**What you will do**
Copy the material below word for word, keeping every line and mark as it appears.

[[ Record extracts open ]]

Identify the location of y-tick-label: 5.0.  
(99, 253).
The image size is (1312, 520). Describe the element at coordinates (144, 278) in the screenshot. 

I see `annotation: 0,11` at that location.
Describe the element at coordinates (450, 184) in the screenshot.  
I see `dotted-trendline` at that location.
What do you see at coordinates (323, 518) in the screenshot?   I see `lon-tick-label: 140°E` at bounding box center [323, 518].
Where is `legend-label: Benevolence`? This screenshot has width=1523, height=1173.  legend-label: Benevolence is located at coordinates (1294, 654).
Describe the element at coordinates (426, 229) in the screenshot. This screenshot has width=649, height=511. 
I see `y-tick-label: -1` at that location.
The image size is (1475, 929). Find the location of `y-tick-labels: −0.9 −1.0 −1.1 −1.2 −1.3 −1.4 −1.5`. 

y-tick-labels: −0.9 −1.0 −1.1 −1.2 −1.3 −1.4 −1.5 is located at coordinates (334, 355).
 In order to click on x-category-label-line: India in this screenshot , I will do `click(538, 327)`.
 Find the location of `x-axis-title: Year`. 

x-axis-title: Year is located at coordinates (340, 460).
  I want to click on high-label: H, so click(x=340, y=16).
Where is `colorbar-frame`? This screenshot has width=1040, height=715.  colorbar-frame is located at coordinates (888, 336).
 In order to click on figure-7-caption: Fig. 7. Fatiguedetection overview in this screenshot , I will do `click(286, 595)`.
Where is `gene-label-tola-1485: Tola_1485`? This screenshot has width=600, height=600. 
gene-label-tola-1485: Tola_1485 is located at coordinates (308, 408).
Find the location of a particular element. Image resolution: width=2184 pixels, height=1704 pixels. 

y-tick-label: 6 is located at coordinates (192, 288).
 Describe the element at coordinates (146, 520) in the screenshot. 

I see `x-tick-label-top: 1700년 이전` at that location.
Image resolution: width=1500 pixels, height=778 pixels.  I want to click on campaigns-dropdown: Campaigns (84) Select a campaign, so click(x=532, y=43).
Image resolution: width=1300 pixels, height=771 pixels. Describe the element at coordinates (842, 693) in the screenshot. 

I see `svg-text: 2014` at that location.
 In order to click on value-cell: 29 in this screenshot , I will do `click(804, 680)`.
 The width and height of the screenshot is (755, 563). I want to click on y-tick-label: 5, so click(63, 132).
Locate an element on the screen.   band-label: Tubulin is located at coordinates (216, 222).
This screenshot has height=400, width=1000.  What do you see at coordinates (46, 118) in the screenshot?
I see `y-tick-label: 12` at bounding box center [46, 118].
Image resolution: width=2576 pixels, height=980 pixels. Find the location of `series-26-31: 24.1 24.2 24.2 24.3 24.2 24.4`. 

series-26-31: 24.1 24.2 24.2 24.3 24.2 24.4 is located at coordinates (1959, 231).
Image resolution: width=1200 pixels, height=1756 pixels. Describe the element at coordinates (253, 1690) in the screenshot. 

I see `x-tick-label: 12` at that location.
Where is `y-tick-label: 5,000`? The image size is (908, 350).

[[ Record extracts closed ]]

**Task solution**
Identify the location of y-tick-label: 5.0.  
(99, 253).
The image size is (1312, 520). Describe the element at coordinates (144, 278) in the screenshot. 

I see `annotation: 0,11` at that location.
Describe the element at coordinates (450, 184) in the screenshot.  
I see `dotted-trendline` at that location.
What do you see at coordinates (323, 518) in the screenshot?   I see `lon-tick-label: 140°E` at bounding box center [323, 518].
Where is `legend-label: Benevolence`? This screenshot has width=1523, height=1173.  legend-label: Benevolence is located at coordinates (1294, 654).
Describe the element at coordinates (426, 229) in the screenshot. This screenshot has width=649, height=511. 
I see `y-tick-label: -1` at that location.
The image size is (1475, 929). Find the location of `y-tick-labels: −0.9 −1.0 −1.1 −1.2 −1.3 −1.4 −1.5`. 

y-tick-labels: −0.9 −1.0 −1.1 −1.2 −1.3 −1.4 −1.5 is located at coordinates (334, 355).
 In order to click on x-category-label-line: India in this screenshot , I will do `click(538, 327)`.
 Find the location of `x-axis-title: Year`. 

x-axis-title: Year is located at coordinates (340, 460).
  I want to click on high-label: H, so click(x=340, y=16).
Where is `colorbar-frame`? This screenshot has width=1040, height=715.  colorbar-frame is located at coordinates (888, 336).
 In order to click on figure-7-caption: Fig. 7. Fatiguedetection overview in this screenshot , I will do `click(286, 595)`.
Where is `gene-label-tola-1485: Tola_1485`? This screenshot has width=600, height=600. 
gene-label-tola-1485: Tola_1485 is located at coordinates (308, 408).
Find the location of a particular element. Image resolution: width=2184 pixels, height=1704 pixels. 

y-tick-label: 6 is located at coordinates (192, 288).
 Describe the element at coordinates (146, 520) in the screenshot. 

I see `x-tick-label-top: 1700년 이전` at that location.
Image resolution: width=1500 pixels, height=778 pixels.  I want to click on campaigns-dropdown: Campaigns (84) Select a campaign, so click(x=532, y=43).
Image resolution: width=1300 pixels, height=771 pixels. Describe the element at coordinates (842, 693) in the screenshot. 

I see `svg-text: 2014` at that location.
 In order to click on value-cell: 29 in this screenshot , I will do `click(804, 680)`.
 The width and height of the screenshot is (755, 563). I want to click on y-tick-label: 5, so click(63, 132).
Locate an element on the screen.   band-label: Tubulin is located at coordinates (216, 222).
This screenshot has height=400, width=1000.  What do you see at coordinates (46, 118) in the screenshot?
I see `y-tick-label: 12` at bounding box center [46, 118].
Image resolution: width=2576 pixels, height=980 pixels. Find the location of `series-26-31: 24.1 24.2 24.2 24.3 24.2 24.4`. 

series-26-31: 24.1 24.2 24.2 24.3 24.2 24.4 is located at coordinates (1959, 231).
Image resolution: width=1200 pixels, height=1756 pixels. Describe the element at coordinates (253, 1690) in the screenshot. 

I see `x-tick-label: 12` at that location.
Where is `y-tick-label: 5,000`? The image size is (908, 350).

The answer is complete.